SoTC Blogs  Chp 6: Lewee

Oh, Lewee. This is probably going to be long.

I originally envisioned her as a sharp contrast to Annie.

Younger, not orphaned, below average intelligence (in my original vision, and initial draft) no great drive or ambition, few prospects. Well, a lot changed during the writing.

Fresh-from-the-box, as it were, Lewee had a mother—but no relationship pre-existed in my mind for what that relationship would be like (other than mother-daughter, of course.)

Somewhere around this time, the dear friend I mentioned in the blog for Chapter One, Ghosts, under the heading of “Second Thing’s Second”, relayed to me a story about something her mother had said to her. Something akin to the pancakes and  syrup discussion in Chapter 6.

As far as I know, our mother never said anything remotely like this to my sisters. It was so far removed from anything in my experience, it astounded me. As I said earlier, how did my friend turn out so normal? Now, I don’t think that scene from my friend’s past fully encapsulated her mother. But it little the fuse, and I ran with it. (Oooo. Badly mixed metaphor. Or not; maybe completely accurate. The fuse is lit, and off I go running with the explosive in hand). Anyway, I took that one real-life scene and blew it up out of all rationality and proportion. And voila: Mother Jorgesson. (Or viola, as my cousin who plays the over-sized fiddle says.)

Lewee before the mirror. That image hearkens back decades in my memories. There was a short story in a women’s magazine (McCalls? Colliers?) where a mother was surreptitiously watching her daughter stand before a mirror and pondering her developing body. There was nothing really sexual about the scene (well, nothing intended; I was a teenager, so everything was sexual to a degree) but there was something very touching about the mother contemplating the changes here daughter was going through. The image meant a lot to me, at that time and since. So although the loving mother was not involved, I tossed that scene in. And in the mix, something started. Something Lewee was admiring, beyond the “blossoming of womanhood”. I don’t think I knew, at the time, just what it would be. But it would become for me a central bit of imagery.

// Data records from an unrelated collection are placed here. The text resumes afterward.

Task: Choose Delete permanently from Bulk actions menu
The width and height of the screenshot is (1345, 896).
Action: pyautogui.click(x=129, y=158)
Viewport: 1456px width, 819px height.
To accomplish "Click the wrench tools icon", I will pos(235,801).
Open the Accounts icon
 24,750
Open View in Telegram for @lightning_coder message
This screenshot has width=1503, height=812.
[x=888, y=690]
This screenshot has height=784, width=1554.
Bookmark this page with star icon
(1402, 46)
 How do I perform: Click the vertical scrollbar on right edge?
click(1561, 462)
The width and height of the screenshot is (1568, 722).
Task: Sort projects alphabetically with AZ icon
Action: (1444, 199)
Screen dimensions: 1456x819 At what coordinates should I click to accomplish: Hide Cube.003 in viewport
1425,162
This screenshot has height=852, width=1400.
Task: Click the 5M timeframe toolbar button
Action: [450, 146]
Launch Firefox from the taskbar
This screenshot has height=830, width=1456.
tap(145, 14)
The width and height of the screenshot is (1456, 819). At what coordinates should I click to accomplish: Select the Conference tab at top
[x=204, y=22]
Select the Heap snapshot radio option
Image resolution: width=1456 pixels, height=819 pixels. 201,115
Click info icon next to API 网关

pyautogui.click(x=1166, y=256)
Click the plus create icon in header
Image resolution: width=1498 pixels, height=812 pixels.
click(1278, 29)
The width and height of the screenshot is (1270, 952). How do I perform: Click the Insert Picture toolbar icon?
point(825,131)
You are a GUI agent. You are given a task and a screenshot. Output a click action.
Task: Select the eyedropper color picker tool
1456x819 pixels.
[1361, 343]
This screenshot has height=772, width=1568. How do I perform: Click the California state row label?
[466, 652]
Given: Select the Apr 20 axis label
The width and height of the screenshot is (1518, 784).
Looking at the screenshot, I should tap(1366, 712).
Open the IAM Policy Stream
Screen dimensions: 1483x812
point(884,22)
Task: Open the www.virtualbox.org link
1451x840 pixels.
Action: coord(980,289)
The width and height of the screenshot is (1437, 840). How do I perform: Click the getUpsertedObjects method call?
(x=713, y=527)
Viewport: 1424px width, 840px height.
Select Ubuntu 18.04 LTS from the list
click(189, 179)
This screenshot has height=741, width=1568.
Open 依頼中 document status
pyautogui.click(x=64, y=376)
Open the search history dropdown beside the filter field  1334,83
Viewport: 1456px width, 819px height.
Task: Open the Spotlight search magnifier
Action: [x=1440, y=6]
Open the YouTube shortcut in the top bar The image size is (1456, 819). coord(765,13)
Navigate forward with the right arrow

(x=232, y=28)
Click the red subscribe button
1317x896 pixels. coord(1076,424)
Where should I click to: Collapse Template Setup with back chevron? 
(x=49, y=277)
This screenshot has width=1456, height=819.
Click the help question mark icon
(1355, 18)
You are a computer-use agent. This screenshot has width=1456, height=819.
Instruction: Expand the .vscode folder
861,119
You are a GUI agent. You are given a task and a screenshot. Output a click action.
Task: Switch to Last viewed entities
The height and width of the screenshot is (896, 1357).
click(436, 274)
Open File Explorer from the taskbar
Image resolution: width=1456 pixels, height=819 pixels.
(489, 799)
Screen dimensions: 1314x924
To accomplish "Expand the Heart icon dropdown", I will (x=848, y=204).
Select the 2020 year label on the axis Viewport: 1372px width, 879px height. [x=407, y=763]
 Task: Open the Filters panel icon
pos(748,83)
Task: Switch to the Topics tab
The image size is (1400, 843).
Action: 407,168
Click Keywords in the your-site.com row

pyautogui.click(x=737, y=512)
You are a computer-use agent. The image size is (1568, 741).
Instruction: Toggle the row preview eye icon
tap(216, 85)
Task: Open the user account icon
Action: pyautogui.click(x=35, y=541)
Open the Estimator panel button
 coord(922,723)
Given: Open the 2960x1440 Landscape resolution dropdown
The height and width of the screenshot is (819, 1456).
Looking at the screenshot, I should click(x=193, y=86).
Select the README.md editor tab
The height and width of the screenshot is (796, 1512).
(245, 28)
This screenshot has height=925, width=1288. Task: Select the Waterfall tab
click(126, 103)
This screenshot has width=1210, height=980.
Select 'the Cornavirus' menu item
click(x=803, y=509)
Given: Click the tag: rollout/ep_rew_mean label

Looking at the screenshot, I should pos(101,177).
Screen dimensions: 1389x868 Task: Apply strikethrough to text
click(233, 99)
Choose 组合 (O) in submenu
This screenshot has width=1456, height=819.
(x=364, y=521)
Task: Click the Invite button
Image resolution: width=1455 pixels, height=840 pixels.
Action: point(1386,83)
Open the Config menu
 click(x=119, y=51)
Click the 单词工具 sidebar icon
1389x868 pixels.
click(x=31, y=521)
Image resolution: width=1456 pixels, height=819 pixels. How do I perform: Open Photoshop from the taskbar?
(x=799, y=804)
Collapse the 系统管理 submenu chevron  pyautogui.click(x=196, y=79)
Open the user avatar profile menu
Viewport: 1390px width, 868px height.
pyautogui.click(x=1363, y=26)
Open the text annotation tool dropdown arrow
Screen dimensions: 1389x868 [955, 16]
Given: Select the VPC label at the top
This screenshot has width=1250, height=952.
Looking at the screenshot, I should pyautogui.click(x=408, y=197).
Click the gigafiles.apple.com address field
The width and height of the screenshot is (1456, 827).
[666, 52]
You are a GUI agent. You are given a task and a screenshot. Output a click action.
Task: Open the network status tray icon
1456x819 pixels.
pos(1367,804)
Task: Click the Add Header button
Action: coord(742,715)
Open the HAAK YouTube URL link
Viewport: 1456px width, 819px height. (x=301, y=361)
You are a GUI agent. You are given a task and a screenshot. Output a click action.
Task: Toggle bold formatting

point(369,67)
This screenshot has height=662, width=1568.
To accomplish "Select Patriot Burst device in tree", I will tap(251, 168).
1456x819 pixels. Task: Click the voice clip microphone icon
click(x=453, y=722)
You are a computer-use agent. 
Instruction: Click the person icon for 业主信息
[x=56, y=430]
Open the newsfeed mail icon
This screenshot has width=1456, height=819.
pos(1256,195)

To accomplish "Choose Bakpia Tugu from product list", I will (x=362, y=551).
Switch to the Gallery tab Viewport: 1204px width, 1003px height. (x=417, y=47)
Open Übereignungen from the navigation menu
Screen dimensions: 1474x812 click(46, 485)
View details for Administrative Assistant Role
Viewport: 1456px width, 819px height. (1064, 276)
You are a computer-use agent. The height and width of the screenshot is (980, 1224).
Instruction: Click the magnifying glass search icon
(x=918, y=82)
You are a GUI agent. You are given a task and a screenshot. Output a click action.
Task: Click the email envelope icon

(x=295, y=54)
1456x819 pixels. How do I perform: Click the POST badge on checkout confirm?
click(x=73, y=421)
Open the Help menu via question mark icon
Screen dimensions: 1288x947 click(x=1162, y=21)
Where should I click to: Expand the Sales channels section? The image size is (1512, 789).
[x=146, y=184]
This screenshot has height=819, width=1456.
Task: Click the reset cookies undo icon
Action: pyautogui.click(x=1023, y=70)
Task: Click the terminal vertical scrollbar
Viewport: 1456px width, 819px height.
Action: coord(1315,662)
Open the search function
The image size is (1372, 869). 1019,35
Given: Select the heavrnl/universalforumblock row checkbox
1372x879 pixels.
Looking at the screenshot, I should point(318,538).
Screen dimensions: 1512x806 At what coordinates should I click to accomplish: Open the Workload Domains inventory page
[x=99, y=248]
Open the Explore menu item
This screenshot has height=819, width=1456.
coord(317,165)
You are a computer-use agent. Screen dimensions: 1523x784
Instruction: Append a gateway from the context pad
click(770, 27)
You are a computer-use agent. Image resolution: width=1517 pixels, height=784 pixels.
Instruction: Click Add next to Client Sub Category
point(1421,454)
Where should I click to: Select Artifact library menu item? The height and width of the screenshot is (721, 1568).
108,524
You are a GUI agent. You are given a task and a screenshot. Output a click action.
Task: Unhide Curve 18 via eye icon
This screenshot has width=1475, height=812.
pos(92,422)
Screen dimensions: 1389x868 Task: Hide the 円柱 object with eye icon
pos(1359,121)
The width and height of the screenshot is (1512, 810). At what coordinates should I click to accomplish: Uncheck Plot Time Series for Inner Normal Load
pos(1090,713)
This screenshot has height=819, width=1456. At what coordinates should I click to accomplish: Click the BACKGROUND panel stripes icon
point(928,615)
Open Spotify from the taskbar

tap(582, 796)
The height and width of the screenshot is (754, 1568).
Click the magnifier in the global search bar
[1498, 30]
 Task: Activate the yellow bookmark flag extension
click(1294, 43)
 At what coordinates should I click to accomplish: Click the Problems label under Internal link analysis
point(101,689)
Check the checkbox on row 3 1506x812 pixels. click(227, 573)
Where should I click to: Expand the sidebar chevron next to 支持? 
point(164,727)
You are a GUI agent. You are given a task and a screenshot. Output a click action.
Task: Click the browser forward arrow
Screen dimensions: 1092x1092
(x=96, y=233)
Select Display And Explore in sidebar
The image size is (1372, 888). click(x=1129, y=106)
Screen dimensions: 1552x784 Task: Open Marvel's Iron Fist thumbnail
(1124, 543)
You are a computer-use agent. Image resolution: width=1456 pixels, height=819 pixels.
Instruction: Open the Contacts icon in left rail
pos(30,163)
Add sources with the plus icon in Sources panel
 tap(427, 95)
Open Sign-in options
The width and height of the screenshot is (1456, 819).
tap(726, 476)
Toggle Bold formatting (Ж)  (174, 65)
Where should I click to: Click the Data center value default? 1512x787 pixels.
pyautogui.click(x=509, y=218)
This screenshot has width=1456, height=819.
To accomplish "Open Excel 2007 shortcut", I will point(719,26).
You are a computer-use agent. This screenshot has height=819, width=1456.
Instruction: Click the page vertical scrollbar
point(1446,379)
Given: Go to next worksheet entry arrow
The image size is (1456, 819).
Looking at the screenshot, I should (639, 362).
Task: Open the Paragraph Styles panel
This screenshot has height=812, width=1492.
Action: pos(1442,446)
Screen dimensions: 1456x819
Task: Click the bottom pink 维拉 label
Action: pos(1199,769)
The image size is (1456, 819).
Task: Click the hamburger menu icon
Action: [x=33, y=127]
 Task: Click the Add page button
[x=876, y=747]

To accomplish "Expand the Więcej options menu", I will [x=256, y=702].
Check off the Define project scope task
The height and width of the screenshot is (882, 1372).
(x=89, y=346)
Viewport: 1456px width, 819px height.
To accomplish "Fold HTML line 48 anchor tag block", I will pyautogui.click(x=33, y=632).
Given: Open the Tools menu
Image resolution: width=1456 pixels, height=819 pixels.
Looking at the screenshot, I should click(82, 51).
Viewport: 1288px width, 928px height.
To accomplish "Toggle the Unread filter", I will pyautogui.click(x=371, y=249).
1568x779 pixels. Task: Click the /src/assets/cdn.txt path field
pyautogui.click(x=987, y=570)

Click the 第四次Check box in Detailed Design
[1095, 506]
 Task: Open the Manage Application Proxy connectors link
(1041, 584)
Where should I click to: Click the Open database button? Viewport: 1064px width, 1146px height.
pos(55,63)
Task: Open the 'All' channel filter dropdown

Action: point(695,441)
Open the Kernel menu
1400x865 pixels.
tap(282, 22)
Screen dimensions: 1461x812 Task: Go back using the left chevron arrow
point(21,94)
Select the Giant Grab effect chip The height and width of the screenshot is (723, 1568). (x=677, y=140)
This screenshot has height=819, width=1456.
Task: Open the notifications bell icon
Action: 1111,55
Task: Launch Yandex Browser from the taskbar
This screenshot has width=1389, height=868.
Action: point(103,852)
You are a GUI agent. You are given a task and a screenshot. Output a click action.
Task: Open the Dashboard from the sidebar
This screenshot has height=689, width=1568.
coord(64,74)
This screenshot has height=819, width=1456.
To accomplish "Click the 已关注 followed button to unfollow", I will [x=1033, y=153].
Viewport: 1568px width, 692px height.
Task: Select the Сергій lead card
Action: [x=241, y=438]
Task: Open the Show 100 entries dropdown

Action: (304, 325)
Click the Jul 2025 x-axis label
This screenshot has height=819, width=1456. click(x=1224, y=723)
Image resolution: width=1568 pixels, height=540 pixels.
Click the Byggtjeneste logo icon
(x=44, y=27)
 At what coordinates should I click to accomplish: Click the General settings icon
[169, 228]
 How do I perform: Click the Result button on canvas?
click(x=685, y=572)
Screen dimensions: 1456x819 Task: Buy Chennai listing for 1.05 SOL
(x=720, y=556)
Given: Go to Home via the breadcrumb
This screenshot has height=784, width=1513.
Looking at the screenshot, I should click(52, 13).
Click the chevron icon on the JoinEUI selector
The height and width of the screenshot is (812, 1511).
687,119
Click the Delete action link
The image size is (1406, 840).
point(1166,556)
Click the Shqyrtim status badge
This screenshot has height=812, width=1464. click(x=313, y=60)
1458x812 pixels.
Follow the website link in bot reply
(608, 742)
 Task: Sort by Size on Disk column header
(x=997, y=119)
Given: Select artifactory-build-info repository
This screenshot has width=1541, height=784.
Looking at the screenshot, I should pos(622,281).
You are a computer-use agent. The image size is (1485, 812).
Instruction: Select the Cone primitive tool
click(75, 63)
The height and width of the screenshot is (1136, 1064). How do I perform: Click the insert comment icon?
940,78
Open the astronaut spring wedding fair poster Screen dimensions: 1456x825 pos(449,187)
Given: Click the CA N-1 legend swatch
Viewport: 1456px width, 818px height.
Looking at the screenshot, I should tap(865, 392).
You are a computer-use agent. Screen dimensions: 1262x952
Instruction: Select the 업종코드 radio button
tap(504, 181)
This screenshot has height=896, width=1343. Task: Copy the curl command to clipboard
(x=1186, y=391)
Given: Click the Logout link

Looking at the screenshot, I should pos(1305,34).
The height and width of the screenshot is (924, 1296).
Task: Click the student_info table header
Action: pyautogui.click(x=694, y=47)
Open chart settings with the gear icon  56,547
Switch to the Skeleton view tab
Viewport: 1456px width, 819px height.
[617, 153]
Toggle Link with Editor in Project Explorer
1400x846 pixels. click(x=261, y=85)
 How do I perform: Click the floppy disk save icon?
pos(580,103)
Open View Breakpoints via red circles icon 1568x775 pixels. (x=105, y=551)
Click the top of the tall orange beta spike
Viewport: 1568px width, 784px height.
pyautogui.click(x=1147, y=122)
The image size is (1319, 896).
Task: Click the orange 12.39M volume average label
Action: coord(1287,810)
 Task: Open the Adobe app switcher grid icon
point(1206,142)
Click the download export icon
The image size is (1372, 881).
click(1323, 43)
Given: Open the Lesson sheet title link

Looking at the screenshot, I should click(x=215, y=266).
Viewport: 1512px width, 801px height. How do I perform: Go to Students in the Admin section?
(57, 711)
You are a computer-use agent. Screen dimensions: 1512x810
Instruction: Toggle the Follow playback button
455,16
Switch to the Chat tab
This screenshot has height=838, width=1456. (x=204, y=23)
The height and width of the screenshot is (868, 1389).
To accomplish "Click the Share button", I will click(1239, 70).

I owe a great debt to that long-gone magazine short story, and for the friend who inspired me to take an old mother-memory and use it to twist that short story. Together they helped me to coax out what, for me, is the emotional heart of this book.

“Taking beauty advice from a frumpy old crow,” Lewee thinks. Again, not a thing I would have thought about my mother. But reminiscent of the disrespect a friend once showed to his mother’s face. So here it bubbles up.

Lewee’s fortress of solitude is a memory of a similar dugout in my ancient past. The setting for mine was not farmland, but it was idyllic. I was too young to appreciate it at the time.

Maybe it is an allegory for my life that that wooded hilly farmland has been hiding a dark secret, and will hide more. But hey. No spoilers. Just teasers!